She's darling I'm glad you are together now


----------



## Katie (Apr 9, 2005)

shes gorgeous! congratulations on your new baby (finally) :wave:


----------



## Sugar.Geisha (Dec 21, 2005)

Lottie said:


> Sugar.Geisha said:
> 
> 
> > Seriously im finally understanding how you guys feel - its like how can you love something so much when you dont know her???
> ...


I couldnt agree more, while before I could stare longingly at all the others photos of their babies I couldnt really participate in a lot of the forum now Im just dying to post about all the things Roxie does!! Im glad you got Jelly!!
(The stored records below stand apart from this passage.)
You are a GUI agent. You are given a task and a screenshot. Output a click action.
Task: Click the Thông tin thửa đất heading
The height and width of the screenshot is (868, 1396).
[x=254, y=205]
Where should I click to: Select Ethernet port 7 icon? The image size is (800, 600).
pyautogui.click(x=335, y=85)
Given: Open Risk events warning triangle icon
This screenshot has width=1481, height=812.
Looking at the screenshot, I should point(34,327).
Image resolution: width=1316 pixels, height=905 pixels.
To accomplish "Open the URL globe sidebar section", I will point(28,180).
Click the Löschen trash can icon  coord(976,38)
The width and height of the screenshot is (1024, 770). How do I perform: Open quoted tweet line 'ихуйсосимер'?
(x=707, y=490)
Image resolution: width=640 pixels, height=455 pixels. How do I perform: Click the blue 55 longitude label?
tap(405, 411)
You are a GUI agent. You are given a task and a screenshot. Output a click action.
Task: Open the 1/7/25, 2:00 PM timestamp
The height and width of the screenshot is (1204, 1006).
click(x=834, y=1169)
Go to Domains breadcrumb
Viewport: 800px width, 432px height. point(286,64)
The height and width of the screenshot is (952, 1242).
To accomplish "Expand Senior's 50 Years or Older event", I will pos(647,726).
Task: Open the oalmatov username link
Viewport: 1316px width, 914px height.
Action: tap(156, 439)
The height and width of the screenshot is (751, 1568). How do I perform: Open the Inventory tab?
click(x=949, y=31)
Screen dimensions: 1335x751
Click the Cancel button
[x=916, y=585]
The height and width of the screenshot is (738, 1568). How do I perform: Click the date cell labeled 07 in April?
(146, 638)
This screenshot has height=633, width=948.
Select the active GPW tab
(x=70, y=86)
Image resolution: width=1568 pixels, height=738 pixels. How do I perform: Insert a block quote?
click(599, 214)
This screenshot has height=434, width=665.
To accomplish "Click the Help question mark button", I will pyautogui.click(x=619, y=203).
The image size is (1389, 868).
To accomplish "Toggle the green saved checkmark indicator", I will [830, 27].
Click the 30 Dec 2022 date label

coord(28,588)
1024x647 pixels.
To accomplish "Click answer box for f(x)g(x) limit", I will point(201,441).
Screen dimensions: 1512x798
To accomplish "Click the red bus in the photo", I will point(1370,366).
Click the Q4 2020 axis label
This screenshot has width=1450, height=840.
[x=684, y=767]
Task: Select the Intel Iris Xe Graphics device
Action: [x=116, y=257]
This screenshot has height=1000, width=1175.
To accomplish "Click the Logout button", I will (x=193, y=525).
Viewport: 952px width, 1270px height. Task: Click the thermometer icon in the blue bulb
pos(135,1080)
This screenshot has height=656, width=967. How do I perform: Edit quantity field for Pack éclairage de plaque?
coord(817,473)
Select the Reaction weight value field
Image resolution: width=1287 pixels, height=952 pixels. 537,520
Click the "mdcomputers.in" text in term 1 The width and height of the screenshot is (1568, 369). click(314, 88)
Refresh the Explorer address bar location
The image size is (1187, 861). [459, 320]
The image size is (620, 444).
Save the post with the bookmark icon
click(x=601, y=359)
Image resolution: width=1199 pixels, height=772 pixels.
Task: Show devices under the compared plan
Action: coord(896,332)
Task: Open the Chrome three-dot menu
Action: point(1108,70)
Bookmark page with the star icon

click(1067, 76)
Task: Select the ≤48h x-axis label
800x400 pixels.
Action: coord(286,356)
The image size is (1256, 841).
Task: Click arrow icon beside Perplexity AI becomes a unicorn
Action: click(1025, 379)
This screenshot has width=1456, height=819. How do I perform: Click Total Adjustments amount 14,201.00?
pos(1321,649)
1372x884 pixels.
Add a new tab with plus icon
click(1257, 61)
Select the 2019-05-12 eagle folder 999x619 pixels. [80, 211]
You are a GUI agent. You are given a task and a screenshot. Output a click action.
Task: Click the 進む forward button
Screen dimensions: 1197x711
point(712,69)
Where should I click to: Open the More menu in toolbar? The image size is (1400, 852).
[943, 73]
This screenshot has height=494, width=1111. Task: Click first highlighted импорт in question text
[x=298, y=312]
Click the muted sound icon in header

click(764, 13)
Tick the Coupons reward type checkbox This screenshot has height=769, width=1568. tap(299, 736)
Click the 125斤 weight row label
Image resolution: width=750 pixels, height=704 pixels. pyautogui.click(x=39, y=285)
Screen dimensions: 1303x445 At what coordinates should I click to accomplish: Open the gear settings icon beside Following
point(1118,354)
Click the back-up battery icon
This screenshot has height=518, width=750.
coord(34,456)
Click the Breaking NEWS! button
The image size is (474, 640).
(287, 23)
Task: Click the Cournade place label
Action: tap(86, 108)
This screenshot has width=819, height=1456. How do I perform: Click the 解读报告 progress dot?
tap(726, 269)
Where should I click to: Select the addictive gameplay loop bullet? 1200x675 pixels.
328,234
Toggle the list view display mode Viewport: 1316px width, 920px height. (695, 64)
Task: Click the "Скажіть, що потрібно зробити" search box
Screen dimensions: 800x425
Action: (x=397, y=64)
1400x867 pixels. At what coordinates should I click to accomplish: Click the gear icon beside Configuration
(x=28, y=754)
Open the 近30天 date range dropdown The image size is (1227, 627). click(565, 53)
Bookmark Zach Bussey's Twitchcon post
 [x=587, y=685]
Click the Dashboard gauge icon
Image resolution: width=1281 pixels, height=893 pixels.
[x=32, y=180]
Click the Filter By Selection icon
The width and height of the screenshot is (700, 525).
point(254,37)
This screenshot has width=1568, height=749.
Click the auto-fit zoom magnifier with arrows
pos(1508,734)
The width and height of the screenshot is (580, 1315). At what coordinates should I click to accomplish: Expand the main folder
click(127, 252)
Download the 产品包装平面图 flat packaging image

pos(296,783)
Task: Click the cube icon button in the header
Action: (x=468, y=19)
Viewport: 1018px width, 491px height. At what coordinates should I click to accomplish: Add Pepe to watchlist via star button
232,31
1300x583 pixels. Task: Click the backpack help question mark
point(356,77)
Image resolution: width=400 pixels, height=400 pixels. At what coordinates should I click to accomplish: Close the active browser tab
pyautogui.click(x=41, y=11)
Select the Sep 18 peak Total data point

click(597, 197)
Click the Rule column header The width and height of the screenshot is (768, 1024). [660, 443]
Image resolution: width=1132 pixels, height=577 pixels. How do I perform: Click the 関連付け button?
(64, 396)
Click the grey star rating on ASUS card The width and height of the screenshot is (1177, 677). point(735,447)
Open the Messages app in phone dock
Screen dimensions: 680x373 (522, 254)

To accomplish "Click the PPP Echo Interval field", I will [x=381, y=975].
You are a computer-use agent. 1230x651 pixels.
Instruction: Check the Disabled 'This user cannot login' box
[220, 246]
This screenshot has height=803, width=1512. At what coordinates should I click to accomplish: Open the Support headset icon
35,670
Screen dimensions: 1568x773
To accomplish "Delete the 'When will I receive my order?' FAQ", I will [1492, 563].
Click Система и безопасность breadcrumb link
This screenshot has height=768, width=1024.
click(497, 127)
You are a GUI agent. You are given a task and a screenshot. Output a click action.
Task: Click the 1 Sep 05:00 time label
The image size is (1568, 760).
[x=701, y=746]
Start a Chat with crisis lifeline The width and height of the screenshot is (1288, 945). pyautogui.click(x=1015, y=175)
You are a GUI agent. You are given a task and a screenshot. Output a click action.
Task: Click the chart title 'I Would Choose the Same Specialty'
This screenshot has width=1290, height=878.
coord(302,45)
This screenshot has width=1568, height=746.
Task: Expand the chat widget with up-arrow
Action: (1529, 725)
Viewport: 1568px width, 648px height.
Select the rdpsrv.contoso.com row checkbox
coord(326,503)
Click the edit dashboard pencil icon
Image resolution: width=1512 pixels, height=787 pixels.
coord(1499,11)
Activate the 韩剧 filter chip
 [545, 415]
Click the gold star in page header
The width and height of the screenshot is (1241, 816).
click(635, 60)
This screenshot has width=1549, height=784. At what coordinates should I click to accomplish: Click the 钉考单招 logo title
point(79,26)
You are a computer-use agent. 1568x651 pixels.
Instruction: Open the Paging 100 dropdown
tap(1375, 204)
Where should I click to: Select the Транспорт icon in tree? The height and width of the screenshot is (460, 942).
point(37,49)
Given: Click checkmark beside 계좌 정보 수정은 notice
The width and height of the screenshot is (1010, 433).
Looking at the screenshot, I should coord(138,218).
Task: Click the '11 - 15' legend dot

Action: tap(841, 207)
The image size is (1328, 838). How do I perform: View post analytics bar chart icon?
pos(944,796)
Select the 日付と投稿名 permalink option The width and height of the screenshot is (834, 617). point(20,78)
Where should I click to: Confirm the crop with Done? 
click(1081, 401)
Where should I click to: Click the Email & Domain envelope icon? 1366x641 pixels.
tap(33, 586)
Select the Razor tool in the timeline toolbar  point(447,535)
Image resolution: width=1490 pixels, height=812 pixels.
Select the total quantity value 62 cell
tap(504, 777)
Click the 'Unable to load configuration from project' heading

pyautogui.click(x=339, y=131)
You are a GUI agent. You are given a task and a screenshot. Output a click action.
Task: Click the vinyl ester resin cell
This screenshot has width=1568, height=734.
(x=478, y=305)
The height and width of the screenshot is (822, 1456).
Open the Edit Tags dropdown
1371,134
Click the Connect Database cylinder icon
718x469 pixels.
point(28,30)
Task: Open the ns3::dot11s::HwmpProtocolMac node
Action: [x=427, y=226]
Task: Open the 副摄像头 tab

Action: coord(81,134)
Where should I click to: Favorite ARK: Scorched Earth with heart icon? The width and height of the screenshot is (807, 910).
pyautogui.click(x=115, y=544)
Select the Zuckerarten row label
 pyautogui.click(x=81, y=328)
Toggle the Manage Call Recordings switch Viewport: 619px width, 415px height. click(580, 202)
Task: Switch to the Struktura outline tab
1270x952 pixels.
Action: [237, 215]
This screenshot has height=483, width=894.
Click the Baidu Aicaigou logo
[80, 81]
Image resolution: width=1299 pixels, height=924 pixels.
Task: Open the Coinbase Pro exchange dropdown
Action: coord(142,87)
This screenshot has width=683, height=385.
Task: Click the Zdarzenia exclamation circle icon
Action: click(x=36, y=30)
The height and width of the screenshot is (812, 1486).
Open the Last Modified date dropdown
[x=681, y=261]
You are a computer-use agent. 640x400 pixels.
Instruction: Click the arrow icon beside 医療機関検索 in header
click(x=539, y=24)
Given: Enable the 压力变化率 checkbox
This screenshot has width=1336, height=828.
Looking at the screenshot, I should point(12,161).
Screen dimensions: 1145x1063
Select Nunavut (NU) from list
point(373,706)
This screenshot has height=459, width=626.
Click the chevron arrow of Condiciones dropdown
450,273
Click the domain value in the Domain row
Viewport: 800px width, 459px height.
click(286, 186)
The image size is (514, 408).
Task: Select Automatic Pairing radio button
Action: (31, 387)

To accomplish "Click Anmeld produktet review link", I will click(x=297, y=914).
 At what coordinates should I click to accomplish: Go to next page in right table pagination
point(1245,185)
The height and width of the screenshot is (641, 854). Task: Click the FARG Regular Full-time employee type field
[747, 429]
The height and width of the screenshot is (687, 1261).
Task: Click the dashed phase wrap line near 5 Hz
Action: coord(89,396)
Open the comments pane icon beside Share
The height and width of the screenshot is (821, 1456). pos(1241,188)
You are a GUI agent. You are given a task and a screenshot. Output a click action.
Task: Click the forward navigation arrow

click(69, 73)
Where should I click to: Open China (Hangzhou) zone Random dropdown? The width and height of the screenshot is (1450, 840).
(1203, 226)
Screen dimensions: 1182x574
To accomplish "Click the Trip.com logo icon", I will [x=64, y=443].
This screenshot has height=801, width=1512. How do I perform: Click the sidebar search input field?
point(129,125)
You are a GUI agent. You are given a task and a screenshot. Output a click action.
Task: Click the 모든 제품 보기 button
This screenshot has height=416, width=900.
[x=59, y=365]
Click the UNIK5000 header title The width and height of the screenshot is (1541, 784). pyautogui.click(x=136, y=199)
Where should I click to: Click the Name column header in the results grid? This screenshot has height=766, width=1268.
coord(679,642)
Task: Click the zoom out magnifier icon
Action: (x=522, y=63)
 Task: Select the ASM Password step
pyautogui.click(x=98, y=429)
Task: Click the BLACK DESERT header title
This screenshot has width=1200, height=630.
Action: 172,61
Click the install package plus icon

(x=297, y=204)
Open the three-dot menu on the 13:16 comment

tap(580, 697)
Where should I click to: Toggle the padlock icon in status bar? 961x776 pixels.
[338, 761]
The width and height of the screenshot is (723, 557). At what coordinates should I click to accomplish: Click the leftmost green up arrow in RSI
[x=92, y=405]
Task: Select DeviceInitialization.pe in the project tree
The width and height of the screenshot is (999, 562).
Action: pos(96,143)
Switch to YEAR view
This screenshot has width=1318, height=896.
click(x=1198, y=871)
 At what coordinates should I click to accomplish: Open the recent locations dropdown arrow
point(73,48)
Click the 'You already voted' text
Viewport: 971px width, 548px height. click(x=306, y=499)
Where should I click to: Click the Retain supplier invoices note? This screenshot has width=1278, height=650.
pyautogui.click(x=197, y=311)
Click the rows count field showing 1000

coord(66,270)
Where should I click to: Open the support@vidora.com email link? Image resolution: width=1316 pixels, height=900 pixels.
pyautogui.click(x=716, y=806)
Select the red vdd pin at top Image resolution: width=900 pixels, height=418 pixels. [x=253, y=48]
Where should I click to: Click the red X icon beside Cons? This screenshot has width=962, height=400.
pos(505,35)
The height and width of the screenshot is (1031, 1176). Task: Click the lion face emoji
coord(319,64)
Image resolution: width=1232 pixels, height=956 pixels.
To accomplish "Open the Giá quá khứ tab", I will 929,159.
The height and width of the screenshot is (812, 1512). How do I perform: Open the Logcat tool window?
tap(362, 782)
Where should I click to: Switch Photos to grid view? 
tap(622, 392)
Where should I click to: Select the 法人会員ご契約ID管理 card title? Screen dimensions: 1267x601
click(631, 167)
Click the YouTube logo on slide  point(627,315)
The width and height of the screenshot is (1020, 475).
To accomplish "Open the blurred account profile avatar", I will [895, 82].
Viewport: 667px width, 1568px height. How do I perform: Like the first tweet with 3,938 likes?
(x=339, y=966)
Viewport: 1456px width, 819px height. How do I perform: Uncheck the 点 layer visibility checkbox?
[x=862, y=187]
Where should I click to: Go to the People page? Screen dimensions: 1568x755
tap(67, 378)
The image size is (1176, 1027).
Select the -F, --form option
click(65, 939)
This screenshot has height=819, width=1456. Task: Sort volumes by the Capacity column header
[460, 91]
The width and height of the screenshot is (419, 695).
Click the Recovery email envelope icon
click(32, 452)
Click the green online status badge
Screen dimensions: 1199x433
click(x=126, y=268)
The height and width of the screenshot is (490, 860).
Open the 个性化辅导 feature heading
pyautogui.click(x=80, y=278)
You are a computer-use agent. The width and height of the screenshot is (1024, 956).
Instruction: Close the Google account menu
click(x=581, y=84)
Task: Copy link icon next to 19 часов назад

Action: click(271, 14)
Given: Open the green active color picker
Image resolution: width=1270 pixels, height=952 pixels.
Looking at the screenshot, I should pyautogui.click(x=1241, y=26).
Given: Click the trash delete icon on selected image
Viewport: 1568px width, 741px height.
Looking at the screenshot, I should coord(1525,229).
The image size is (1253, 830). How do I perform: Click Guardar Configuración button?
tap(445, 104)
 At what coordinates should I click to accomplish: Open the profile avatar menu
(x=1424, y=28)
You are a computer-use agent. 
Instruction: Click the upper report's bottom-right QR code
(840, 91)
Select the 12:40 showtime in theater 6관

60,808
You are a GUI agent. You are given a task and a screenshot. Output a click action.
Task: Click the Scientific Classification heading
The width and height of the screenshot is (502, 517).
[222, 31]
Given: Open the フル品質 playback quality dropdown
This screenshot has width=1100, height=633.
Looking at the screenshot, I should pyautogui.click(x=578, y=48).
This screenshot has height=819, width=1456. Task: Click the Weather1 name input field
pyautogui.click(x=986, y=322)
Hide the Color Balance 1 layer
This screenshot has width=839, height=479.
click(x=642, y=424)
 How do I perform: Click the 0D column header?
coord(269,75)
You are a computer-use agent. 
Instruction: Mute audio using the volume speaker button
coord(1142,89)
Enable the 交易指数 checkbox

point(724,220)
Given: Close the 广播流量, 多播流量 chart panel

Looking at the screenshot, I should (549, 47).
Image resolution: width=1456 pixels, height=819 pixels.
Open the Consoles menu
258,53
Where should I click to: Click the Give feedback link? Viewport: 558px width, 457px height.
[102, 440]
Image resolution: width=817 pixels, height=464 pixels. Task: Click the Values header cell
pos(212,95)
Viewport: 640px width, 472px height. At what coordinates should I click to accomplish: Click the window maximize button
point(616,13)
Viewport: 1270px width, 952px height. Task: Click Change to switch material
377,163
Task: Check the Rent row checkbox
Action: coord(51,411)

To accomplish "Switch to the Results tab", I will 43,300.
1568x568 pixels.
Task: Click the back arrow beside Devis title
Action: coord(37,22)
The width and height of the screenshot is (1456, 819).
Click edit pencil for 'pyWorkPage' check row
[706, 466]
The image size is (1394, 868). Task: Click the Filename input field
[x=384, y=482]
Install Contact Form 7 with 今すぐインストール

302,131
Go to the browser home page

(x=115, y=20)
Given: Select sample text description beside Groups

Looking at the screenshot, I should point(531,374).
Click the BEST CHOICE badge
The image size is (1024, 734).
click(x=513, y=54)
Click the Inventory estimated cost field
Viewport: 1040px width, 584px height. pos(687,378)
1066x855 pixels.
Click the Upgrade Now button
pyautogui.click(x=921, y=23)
Thanks so much for everyones replies, Im still in shock that I actually have her.


----------



## guinnypigsmom (Feb 9, 2006)

congratulations on your new baby!!! :wave:


----------



## Mexibeach (Oct 20, 2005)

Ohhhh, she is just tooooooo cute!!! I miss Piña being a lil puppy  She will be 9 mos old tomorrow :shock: Enjoy this time as it just flies by. Gosh, all breeds of puppies are cute, but Chi puppies are just the cutest!!!


----------



## littleweed (Nov 21, 2005)

Congrats!!!! She is sooo beautiful! I am so glad you finally got the baby you wanted sooo bad!! I can't wait to watch her grow up on here!!! :wave:


----------



## Sugar.Geisha (Dec 21, 2005)

It is so funny seeing how small she is next to my cats (which are all afraid of her!)
Its so nice seeing her personality coming out day by day


----------



## katja (Mar 3, 2006)

how old is she now.
and she is such a cuty


----------



## Sugar.Geisha (Dec 21, 2005)

She is 2 months and 4 days


----------